**TASK TO CARRY OUT:** Which of the lines below include "computer"? Each one should be copied out.
+ + + + +
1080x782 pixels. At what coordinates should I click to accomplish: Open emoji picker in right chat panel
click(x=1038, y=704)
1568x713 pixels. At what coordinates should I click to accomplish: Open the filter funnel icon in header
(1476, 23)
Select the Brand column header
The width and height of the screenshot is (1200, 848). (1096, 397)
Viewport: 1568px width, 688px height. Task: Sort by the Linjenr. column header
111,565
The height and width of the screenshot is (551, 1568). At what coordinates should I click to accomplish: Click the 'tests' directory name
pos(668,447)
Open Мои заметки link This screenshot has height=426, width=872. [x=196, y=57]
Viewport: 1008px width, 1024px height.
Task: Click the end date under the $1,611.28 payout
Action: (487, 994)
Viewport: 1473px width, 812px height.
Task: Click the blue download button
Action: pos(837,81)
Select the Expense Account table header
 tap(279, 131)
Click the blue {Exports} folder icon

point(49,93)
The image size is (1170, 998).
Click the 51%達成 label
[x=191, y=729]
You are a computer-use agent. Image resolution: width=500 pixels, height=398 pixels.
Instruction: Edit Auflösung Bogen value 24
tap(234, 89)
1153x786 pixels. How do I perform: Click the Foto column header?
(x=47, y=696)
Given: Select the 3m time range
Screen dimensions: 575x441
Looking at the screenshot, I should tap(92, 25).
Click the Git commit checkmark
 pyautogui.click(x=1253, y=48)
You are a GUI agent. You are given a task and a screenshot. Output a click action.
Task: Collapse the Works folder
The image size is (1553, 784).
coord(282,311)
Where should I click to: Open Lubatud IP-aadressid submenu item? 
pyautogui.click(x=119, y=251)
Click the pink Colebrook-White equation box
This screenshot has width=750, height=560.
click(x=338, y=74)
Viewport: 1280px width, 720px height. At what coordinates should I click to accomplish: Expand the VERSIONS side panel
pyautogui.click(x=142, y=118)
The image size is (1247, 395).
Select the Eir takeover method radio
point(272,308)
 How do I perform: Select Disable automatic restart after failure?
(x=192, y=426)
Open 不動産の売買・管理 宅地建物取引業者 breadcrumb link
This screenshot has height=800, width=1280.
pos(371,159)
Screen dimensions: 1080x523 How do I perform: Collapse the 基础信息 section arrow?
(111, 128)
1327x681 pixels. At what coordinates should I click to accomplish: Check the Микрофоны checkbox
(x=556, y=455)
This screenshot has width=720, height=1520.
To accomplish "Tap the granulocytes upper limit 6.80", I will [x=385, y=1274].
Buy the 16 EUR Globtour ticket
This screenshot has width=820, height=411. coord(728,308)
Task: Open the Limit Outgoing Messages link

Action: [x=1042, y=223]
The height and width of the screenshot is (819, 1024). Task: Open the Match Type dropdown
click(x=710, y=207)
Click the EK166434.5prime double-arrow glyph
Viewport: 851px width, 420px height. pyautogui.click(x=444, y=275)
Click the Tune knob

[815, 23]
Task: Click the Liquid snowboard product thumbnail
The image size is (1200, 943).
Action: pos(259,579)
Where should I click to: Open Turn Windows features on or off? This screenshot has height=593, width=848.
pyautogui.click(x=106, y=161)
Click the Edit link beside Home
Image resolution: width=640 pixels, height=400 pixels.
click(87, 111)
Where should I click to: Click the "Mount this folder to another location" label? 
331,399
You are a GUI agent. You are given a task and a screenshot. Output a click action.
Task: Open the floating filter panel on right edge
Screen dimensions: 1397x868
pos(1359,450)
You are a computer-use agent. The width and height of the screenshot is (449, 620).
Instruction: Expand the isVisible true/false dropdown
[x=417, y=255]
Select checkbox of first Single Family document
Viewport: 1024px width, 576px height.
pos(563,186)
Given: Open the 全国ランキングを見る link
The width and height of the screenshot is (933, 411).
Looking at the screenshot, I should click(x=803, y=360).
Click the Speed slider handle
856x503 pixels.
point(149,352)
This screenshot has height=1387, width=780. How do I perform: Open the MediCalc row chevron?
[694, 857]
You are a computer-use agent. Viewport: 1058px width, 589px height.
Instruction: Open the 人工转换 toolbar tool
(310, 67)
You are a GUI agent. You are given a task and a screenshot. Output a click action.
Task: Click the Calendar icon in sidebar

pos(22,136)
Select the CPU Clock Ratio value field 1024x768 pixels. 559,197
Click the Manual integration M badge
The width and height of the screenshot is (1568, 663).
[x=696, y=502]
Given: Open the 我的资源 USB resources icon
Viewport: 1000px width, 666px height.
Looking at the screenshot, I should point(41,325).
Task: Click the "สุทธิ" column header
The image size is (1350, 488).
+ + + + +
**WRITTEN RESPONSE:**
You are a computer-use agent. Image resolution: width=500 pixels, height=398 pixels.
You are a computer-use agent. The width and height of the screenshot is (449, 620).
You are a computer-use agent. Viewport: 1058px width, 589px height.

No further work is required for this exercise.